The research could lead to the development of new drugs which specifically target this chemical and could speed patients' recovery.
Scientists in San Francisco found that common anti-depressants which boost the brain chemical serotonin also have a major impact on another chemical only discovered in the past 10 to 15 years.
Anti-depressants have always been thought to work on a variety of brain chemicals, but the newer ones were targeted specifically at serotonin which is thought to play a big role in regulating mood.
The US scientists say they believe the new drugs - called selective serotonin re-uptake inhibitor (SSRIs) - can affect another type of brain chemical called a neurosteroid which may improve severe mood swings.
Writing in this week's Proceedings of the National Academy of Sciences, the researchers found that Prozac, Paxil and Zoloft greatly increased the synthesis of a key neurosteroid by up to 30 times.
They believe this is because they improve the functioning of an enzyme involved in synthesising the neurosteroid.
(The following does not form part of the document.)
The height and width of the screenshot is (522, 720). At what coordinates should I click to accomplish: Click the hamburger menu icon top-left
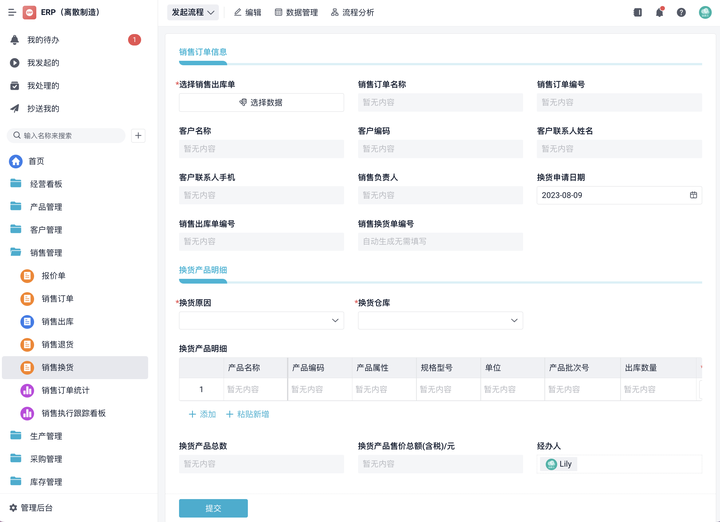[x=12, y=13]
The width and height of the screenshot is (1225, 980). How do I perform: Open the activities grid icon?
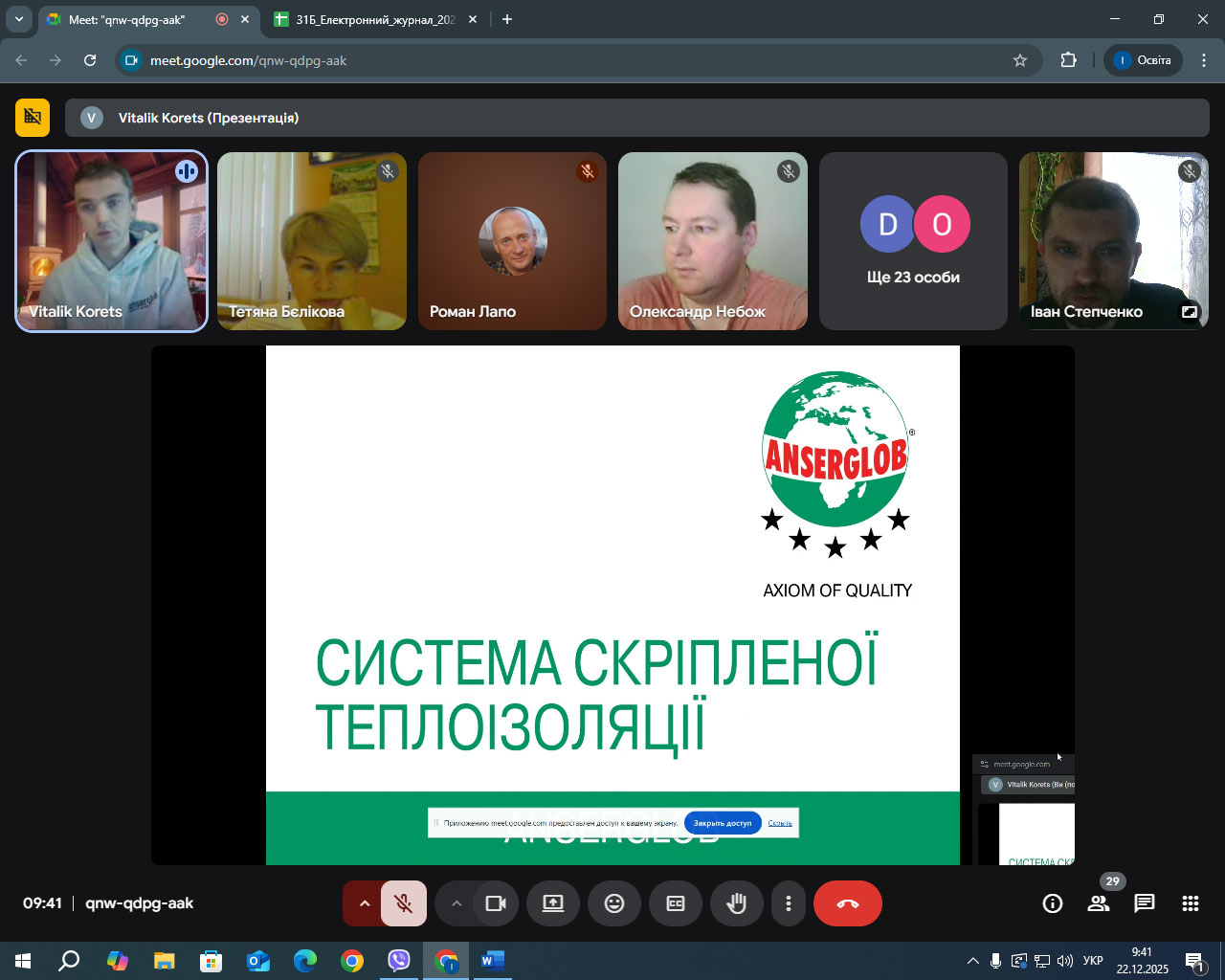(1191, 903)
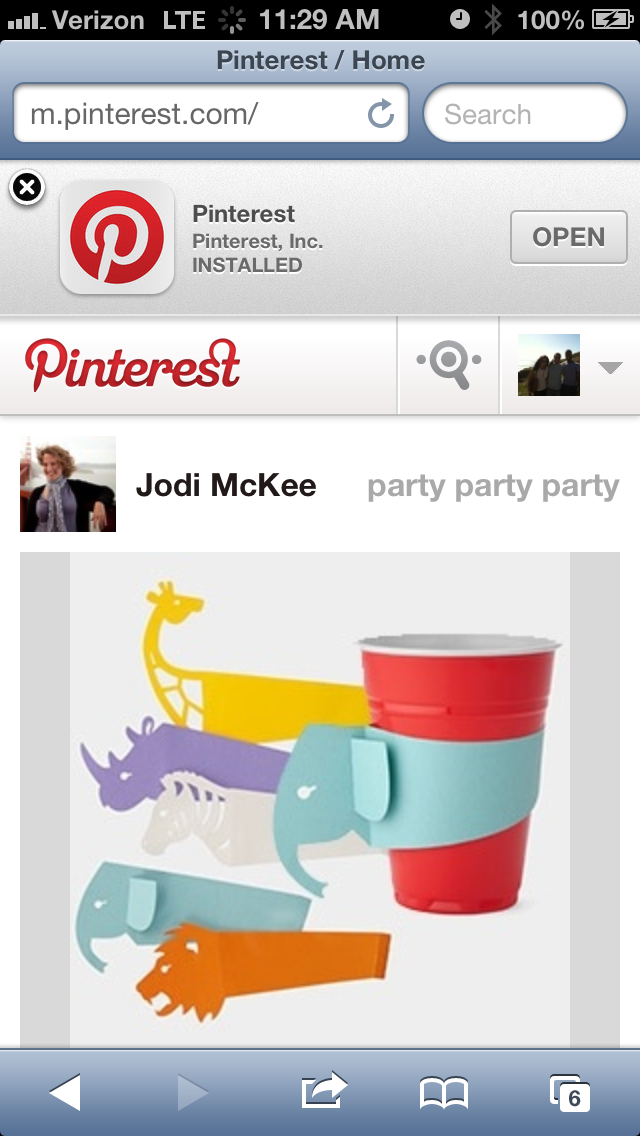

Dr Synthia Mellon, a senior author of the research, said: "Each of these three serotonin reuptake inhibitors, or SSRI's, shows a dramatic positive effect on the levels of allopregnanolone, a steroid made in the brain, which most likely modulates mood and plays a role in heightened anxiety and depression found in severe premenstrual disorders and other conditions."
She added: "The study points to the likelihood that SSRIs control mood by more than the one pathway that has received most of our attention, and it suggests that the steroids synthesized in the human brain may play a strong physiological role in regulating anxiety and depression."
Other research has shown that low levels of neurosteroids are associated with depressive disorders such as premenstrual tension and that SSRIs can boost these and relieve symptoms.
The new study shows specifically how the SSRIs work on the neurosteroid allopreganolone.
The scientists used cloned DNA of enzymes involved in synthesising allopreganolone from rat and human tissue.
They found that SSRIs affected the brain chemical in a different way to how they boosted serotonin - by increasing the number and length of time apertures in the neurons' membranes remained open.
They also tested another type of anti-depressant and found it had no effect on allopreganolone.
Dr Cosmo Hallstrom, a UK specialist in depressive disorders, said the research was unlikely to be a breakthrough, but appeared to provide "another piece in the jigsaw" of how depression could be treated.
He added that it was clear that SSRIs did not just work on serotonin.
"Brain chemicals all interact with each other. You have to assume there is a knock-on effect on other parts of the nervous system. Depression cannot just be due to serotonin levels," he stated.
"If the depression is caused by neurosteroid deficiency, this finding could mean that new therapeutic avenues are opened which could speed up patients' recovery.
"It still takes up to a month for many of the new drugs to work."